Monday, July 30, 2018

Ad Hominems and Data Modeling: When to use the EAV




Data modeling patterns are like logical fallacies.  Almost everyone knows that ad hominem arguments are bad arguments: Attacking a person's argument because of seemingly arbitrary attributes that person holds is bad judgment.  If I say "Politician X makes the case that A, but since X has a really bad combover its clear A cannot be true" we've committed the ad hominem fallacy.  X's bad combover has no relevance to A, and because it has no relevance using X's combover to attack argument A is a logical fallacy.



Now, what if A is an argument about how to cut one's hair?  If A is something like "one should let one's hair grow really long on the top, dye it orange and sweep it backward so it looks long and luxuriant," then claiming that A is an argument made by X about how to do combovers, and A is a bad argument because X has a bad combover is a valid use of ad hominem.  In this particular case X's personal characteristics do have relevance to the argument X is making.

Fallacies have long been known to have this dual nature, at least since Aristotle: A logical fallacy is invalid precisely because its irrelevant to the argument at hand, but the pattern is valid when the argument pattern is relevant to the argument.

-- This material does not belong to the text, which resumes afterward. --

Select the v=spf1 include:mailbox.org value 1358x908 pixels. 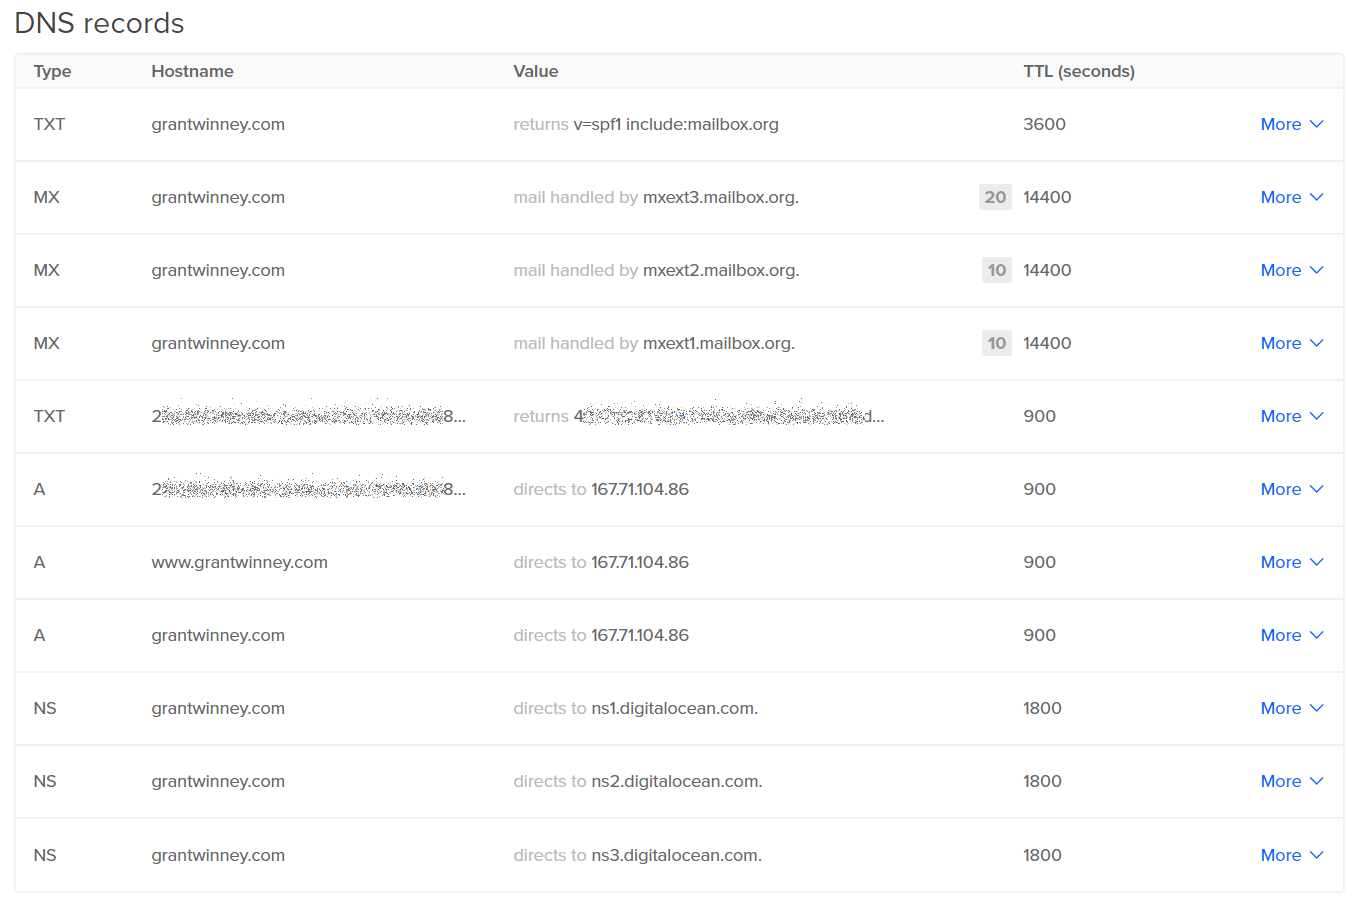[675, 124]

Data model patterns and software patterns in general follow the same path as logical fallacies.  (If the reader has not got a copy of Patterns of Enterprise Application Architecture by Martin Fowler they're strongly encouraged - strongly encouraged - to get one.)  There are appropriate and inappropriate uses of patterns: MVC or the "model view controller pattern" is a handy way to structure an application if you've got a team with a certain level of maturity and a project with a certain kind of complexity, but in many situations it simply is not a good idea to use MVC.  Like a logical fallacy, there are lots of cases where MVC is clearly inappropriate, and lots of cases where it is appropriate, and a gray-area where thoughtful developers and architects can argue a case one way or the other.

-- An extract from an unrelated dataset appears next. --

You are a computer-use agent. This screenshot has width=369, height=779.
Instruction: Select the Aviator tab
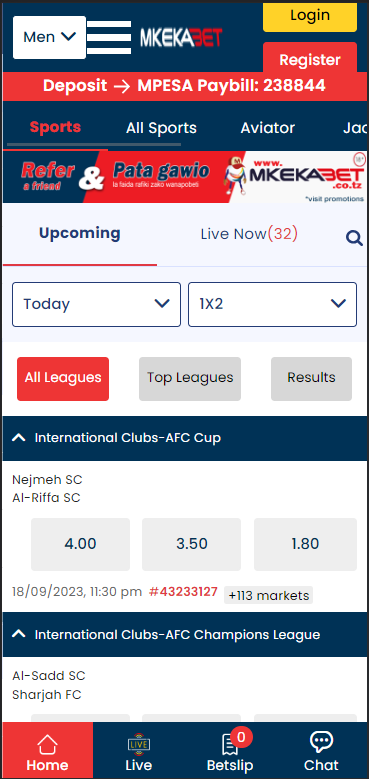268,128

The EAV pattern (or "Entity Attribute Value" pattern) is a common data model pattern in structured database modeling and so pervasive you might even say its foundational to NoSQL systems.  (Good treatments of the pattern are here, here and here.)  Developers love EAVs, which is why its become the basic structure for virtually all NoSQL storage systems, in one form or another.  (Document modeling systems still generally structure their persistence layer as an EAV, but there are exceptions.)

When I first started really getting into data modeling I thought I'd discovered a universal truth in the EAV pattern.  I abstracted up as high as I could and ended up with Values, which is to say actual things, which are assigned to Attributes, which are the properties of Entities.  If you could dissect the world into Entities, Attributes and Values then you could describe the current state of everything.  So I sat down and built that model, and quickly realized I needed a bunch of additional fields for various datatypes.  I mean, you could store everything simply as an NVARCHAR(max), but you did need to indicate what the original datatype was so the application developer using the model's output could figure out how to display the data.  And you needed a bunch of metadata too, so you could track changes to values for a specific instance over time.  And you needed a notion of "instance of an entity."

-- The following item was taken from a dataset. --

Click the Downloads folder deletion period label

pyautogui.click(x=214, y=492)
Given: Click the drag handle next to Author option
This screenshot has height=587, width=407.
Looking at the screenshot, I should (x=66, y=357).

Lucky for me I was just clever enough to save myself from any further ascent: At around the same time I'd discovered you could create tables by typing stuff into the system tables of the database, bypassing all the GUI data modeling machinery.  (I think I was using Sybase at the time.)  As I proceeded to type my fancy EAV model into the system tables in the database I discovered that I was, in fact, replicating the existing system tables - the database was already an EAV!  I'm not a fan of exclamation points, but this was a moment of mind-blowing through-the-looking-glass profundity for me: The Database was Already an EAV!   

And indeed it is.  In fact all persistence mechanisms that aren't just chunk-based storage like a file system are some form of EAV; even most file storage systems use something like an EAV model to indicate where an instance of a particular file type might sit.  That's because the EAV is the least semantically-loaded data model pattern there is.  It contains, in fact, no semantics.

And that gives us a clue as to when an EAV can be a valid data model pattern and when it can't.  Consider the classic EAV antipattern:

  1. Parminder designs a user-profile application and decides that she wants to use an EAV model - probably directly into a NoSQL system of some sort - to store data because the product management people haven't yet decided all the attributes they want to store.
  2. One of those attributes is DATE_OF_BIRTH, which is needed for compliance.
  3. Parminder moves on, but the db is still called "Parminder's system."
  4. Six months later Bob is told to use the user-profile db to help with email campaigns.  Marketing decides it would be good to send an email to users on their birthdays because who doesn't like getting "happy birthday" emails?  Especially older people.  And its not creepy at all.
  5. Bob looks in vain for BirthDate in the ATTRIBUTE table in Parminder's system and can't find it, so he adds a new record in the table.
  6. We now have two places to put date-of-birth.
This example is so common its probably happening somewhere right now, the second you read this sentence.  As semantic debt, it takes the form of "incompatible schemas" or Type 1 debt.  Which is to say its the simplest type of debt, because its just two different ways to divide the world up.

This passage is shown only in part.